→ STATED EXERCISE: Transcribe the lines of the items below, from the line containing "Task: Open the Activity" through the line containing "Action: coord(70,53)", including both of those lines.

Target position items
________________
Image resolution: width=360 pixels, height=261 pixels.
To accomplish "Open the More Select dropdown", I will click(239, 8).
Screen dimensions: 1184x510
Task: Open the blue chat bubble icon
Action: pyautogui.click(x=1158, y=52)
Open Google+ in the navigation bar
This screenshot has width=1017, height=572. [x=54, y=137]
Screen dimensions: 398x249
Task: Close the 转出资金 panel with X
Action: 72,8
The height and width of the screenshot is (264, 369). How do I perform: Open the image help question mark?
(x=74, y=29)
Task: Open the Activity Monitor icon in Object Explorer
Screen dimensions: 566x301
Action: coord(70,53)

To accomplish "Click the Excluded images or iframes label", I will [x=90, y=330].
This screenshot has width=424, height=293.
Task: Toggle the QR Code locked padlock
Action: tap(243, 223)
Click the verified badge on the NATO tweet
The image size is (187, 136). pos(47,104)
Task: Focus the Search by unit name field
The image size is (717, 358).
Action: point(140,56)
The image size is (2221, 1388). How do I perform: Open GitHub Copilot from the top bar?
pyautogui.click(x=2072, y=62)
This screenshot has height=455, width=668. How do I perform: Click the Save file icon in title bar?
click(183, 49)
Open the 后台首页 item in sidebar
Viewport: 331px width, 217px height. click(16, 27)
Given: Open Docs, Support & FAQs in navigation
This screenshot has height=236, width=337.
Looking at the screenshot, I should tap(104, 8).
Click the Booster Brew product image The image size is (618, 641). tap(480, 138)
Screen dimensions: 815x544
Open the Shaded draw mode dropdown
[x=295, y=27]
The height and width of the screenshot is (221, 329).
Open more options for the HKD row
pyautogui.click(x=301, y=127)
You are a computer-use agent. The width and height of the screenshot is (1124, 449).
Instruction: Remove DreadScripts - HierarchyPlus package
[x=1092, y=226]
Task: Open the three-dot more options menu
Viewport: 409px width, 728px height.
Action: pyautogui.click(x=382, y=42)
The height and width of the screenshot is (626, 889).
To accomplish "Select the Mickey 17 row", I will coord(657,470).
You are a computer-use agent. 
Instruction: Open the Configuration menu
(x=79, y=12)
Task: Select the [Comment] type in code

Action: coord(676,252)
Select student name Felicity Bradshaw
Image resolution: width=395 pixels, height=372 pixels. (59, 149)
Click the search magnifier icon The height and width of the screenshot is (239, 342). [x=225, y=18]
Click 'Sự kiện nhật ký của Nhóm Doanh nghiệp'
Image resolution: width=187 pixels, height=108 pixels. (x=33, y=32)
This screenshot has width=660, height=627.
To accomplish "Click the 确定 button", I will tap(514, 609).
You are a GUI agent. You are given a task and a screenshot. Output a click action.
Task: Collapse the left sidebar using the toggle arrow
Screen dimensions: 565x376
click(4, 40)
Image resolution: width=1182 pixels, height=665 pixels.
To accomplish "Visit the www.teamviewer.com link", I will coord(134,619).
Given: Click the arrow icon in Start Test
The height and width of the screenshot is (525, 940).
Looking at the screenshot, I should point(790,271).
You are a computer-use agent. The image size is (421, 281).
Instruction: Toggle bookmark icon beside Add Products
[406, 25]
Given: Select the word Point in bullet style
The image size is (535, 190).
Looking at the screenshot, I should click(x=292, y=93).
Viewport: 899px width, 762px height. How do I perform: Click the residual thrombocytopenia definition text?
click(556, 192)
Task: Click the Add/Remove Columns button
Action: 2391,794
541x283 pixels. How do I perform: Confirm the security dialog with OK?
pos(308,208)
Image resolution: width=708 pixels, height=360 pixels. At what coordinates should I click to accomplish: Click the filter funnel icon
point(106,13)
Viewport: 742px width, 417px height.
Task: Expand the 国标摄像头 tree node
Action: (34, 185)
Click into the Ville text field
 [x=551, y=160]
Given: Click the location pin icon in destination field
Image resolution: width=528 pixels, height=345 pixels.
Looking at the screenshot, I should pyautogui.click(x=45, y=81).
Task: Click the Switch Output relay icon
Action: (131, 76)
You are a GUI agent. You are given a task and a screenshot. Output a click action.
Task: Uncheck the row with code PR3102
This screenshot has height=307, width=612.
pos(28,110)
________________
→ RIGHT ANSWER:
Task: Open the Activity Monitor icon in Object Explorer
Screen dimensions: 566x301
Action: coord(70,53)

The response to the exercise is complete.